# Paul's brake booster



## danwerle (Oct 11, 2005)

I know, I know. Tires are the only pieces of equipment that get more attention in 'cross forums than brakes; however, I found these on Paul's Web site, and I'm curious. 

Has anyone tried them? Are they even helpful? I've used Paul's brakes for several years and haven't had any real troubles with brake shudder or stopping. If you've got the brakes set up right, you're using good quality brake pads, and your fork doesn't wobble like Humpty Dumpty, I don't see their benefit. 

Other thoughts? 

www.paulcomp.com
Click on "brakes" in the left-hand column
Click on "brake booster" in the left-hand column


----------



## pretender (Sep 18, 2007)

Since I am considering changing out my hefty steel fork for a light carbon fork this season, it is interesting to know that this product exists, since the potential for brake shudder is a concern.


----------



## DRLski (Apr 26, 2003)

might be worth trying, although I wonder if they add a considerable amount of weight since they do seem pretty bulky. Then again at my level weight isn't really the issue.


----------



## patineto (Nov 2, 2007)

The very best but long gone out of production are the DKG brake booster's (DKG made the Real salsa quick releases)
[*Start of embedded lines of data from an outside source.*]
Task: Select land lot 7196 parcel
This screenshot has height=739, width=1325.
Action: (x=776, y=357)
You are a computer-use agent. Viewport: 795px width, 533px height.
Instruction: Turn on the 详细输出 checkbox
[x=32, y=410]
Excellent mud clearance even with the biggest tires of them all.









Micro adjusters for absolute rigidity and so so pretty.


----------



## pretender (Sep 18, 2007)

patineto said:


>


Um....


----------



## PeanutButterBreath (Dec 4, 2005)

danwerle said:


> I've used Paul's brakes for several years and haven't had any real troubles with brake shudder or stopping. If you've got the brakes set up right, you're using good quality brake pads, and your fork doesn't wobble like Humpty Dumpty, I don't see their benefit.
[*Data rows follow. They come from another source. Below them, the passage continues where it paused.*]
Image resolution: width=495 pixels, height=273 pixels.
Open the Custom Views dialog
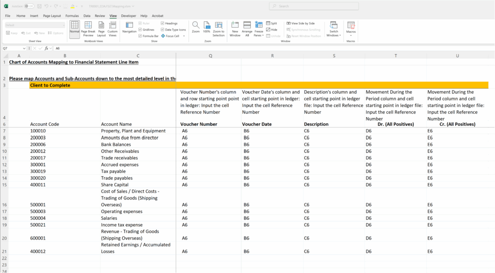[x=113, y=28]
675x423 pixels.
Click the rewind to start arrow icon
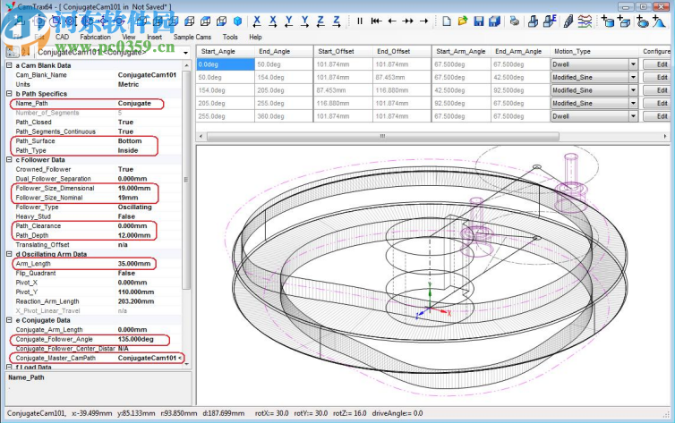pyautogui.click(x=376, y=21)
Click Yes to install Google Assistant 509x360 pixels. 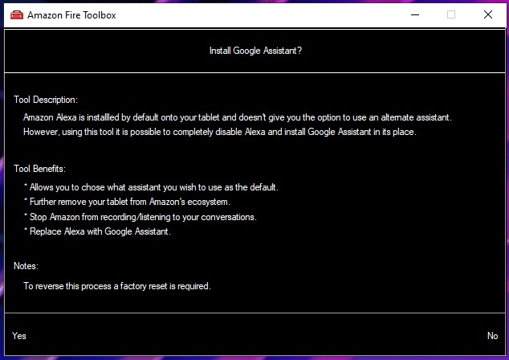tap(19, 336)
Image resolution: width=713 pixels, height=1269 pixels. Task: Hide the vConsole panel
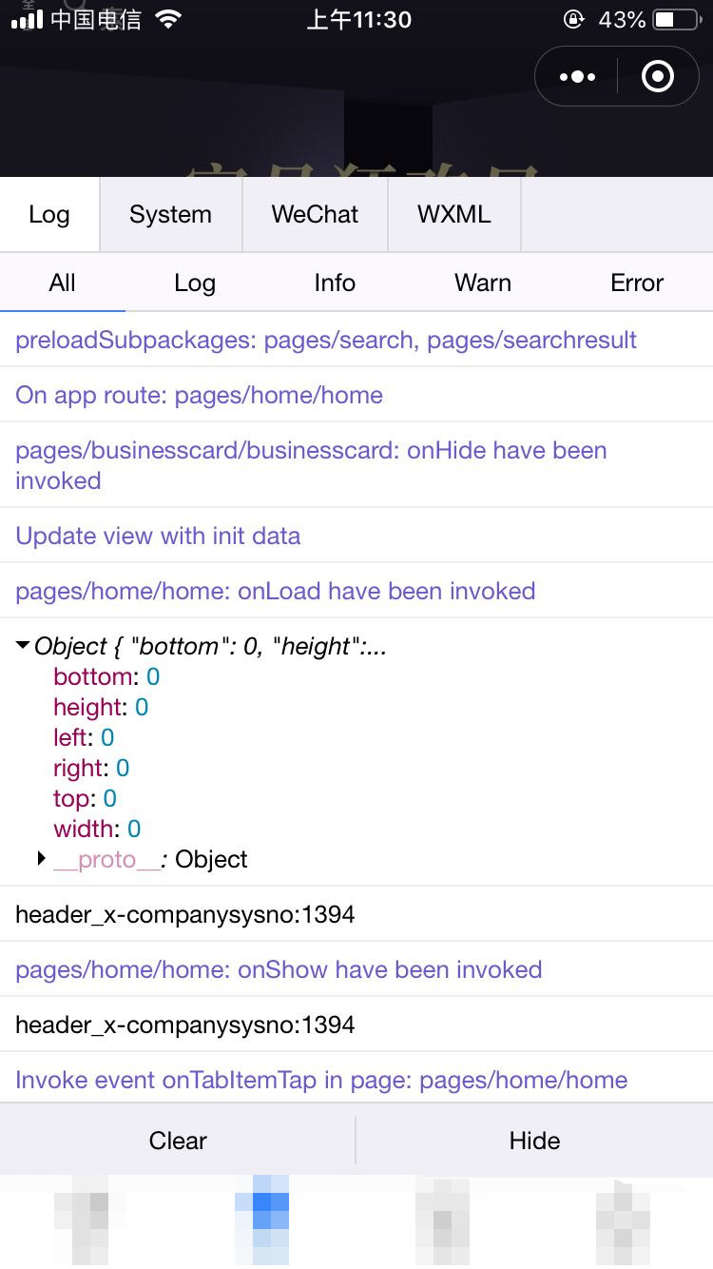click(x=534, y=1141)
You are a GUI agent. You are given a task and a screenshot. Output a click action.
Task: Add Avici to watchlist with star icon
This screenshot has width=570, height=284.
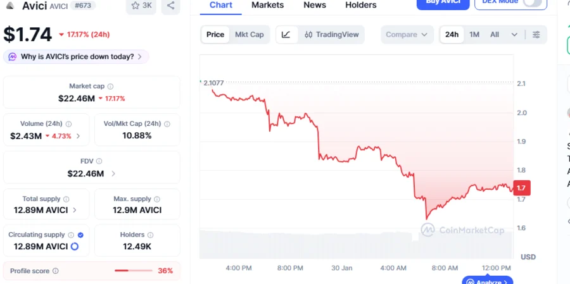tap(141, 5)
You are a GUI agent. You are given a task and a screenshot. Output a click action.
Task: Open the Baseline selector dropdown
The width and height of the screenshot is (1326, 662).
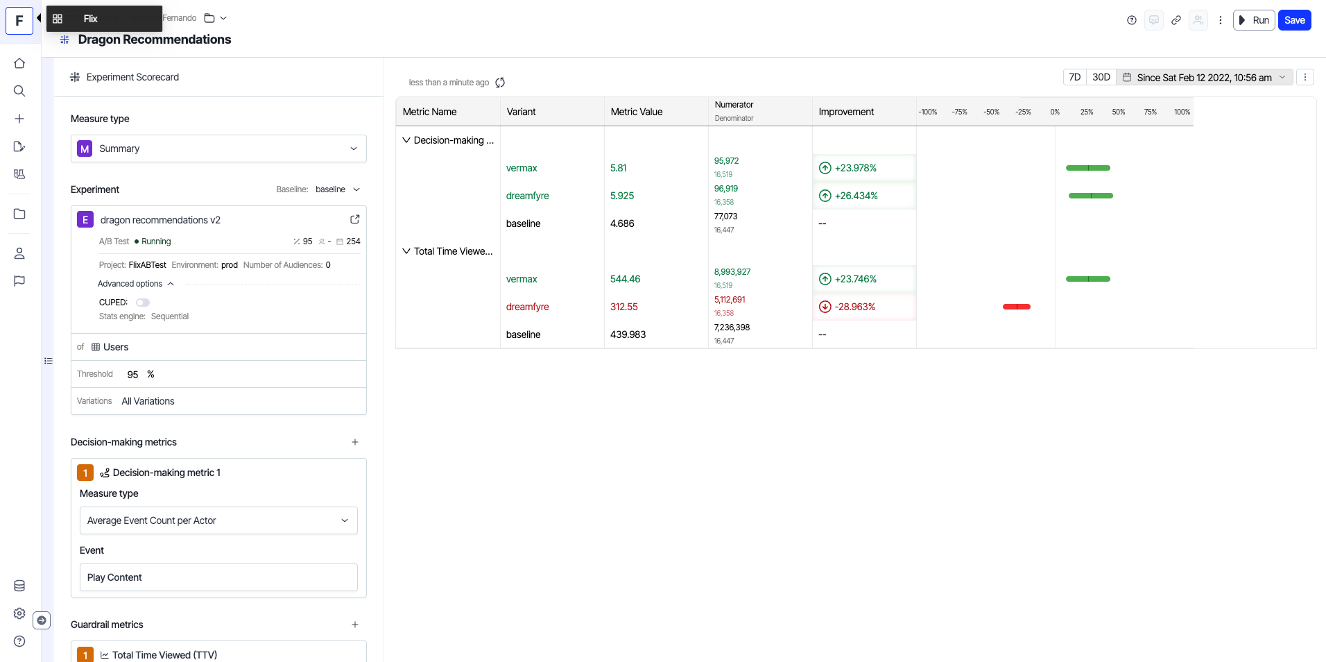point(337,189)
Agree. I have used Neo Retro's with various steel, Al and CF forks. If you set the pads so that they hit the rim flush, they will cause shudder. If you toe them in adequately, you get nicely modulating, shudder-free braking.

I don't buy the pitch on these boosters. If they do anything at all, I would expect them to worsen the problem.


----------



## PeanutButterBreath (Dec 4, 2005)

pretender said:


> Um....


Tandem, IIRC.


----------



## rkj__ (Mar 21, 2007)

PeanutButterBreath said:


> Tandem, IIRC.


ding ding ding. we have a winner.


----------



## patineto (Nov 2, 2007)

PeanutButterBreath said:


> A
> I don't buy the pitch on these boosters. If they do anything at all, I would expect them to worsen the problem.


Mister Peanut If you ever come to san Francisco you are more than welcome to try any of my bikes with rim brakes, all 12 of them if you like (plus and a few others with disc brakes), most of them with Boosters and I bet you can feel the difference right away.

Then again I don't think they are necesary for a cross bike (I try them on my Empella and they made no difference), you just don't need that much braking power.

If anything and only if you want the Ultimate power but not weight penalty mount you brakes on the back side of the forks.









I guess they somehow "Wedge" into the rim, no noises, great modulation and they stop like hell, I can do stopples on the tandem (no stoker) with out even using the "Disc back up" brakes.


----------



## PeanutButterBreath (Dec 4, 2005)

I've tried them on bikes with V-brakes. No perceptible effect for me.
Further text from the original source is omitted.